ECD was adapted from Marcus and Anderson (2006). It was considered an environmental practice that firms have to develop if they want to achieve a steady capability. The measure comprises the main aspects of those areas of firms that have a direct impact on the environment, such as the use of renewable energy, their emissions, waste generation, recycling activities and environmental proactivity in general. Thus, respondents were asked to rate the extent to which statements fit their firm. These items were considered on a 5-point Likert-scale, where 1 indicates strongly disagree and 5 strongly agree.
3.2.3 Control variables
Additionally, the study considered five different control variables. First, the size (SIZE) of the firm was considered a factor that could affect EP because it is assumed that larger firms possess greater and more heterogeneous resources to develop and implement environmental actions. SIZE was measured as a natural logarithm of the number of employees.
The remaining four control variables are closely related to the characteristics of the sector. The horticultural sector is internationalized; thus, these firms usually obtain important revenue from international markets. Thus, the exportation (EXPORT) variable was created as a dummy, where 0 indicates less than 50% of revenue coming from international markets and 1 otherwise. Another characteristic of this industry is the classification of the raw materials into diverse categories according to the quality demanded by customers. Therefore, after the internal transformation processes, firms obtain diverse categories of products, where those of greater quality are expected to generate higher revenues. Therefore, the variable premium quality (PQ) was created as a dummy, where 0 indicates generating a greater percentage of premium quality categories than competitors and 1 otherwise.
Likewise, the relevance of the disclosure of information about the company was considered. Consequently, the variable RSC was created as a dummy, where 0 indicates that the firm does not consider the disclosure of information about its corporate social responsibility to be relevant and 1 otherwise. Finally, the legal form of the firms was considered, as the sample can be split into social economy companies (cooperatives) and private limited companies. Therefore, the variable TYPE was created with the value 0 when the firm is a private limited company and the value 1 when it is a cooperative.
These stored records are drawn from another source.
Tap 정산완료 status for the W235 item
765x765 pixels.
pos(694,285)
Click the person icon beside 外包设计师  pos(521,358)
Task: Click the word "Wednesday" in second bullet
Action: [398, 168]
4. Data analysis and results
Confirmatory factor analysis (CFA) was conducted to assess the convergent and discriminant validity. The CFA results suggested that the model was a good fit for the data. The measurement model fit statistics (χ2 = 137.669, df = 97, χ2/df = 1.42, comparative fit index (CFI) = 0.952, Tucker Lewis index (TLI) = 0.941, root mean square error of approximation (RMSEA) = 0.06) indicate acceptable model fit (Hair et al., 2006). All individual items in the measurement model had significant factor loadings on the hypothesized construct (Anderson and Gerbin, 1988). These results provided evidence of convergent validity (see Table 1). Discriminant validity is supported by the correlations between all latent constructs compared to the square root of the AVE for each construct (Fornell and Larcher, 1981; see Table 2).
Two methods were employed to examine reliability: Cronbach's alpha and composite reliability (CR) (McFadden et al., 2009). These tests produced Cronbach's alpha values ranging from 0.73 to 0.91 (figures in parentheses, first column of Table 2) and CR values ranging from 0.74 to 0.92 (figures in parentheses, first file of Table 2), all of which indicate acceptable reliability (Swafford et al., 2006).
To test the hypotheses, two different analyses were performed to compare the relationship between SCI and environmental performance and the moderating effects of ECD on this relationship. On the one hand, an ordered logit analysis was performed to test those hypotheses where EP was the dependent variable (H1a, H2a, H2b, H4a, H4b, H4c). On the other hand, ordinary least squares (OLS) regression was performed to test those hypotheses where FP was the dependent variable (H1b, H3a, H3b, H5a, H5b, H5c).
Table 3 shows the regression results from the ordered logit analysis. The first model included the control variables, variables about integration and the variable measuring the development of environmental capabilities. Thus, the three remaining models each included one of the interaction effects to test the hypothesis regarding the moderating effect of ECD.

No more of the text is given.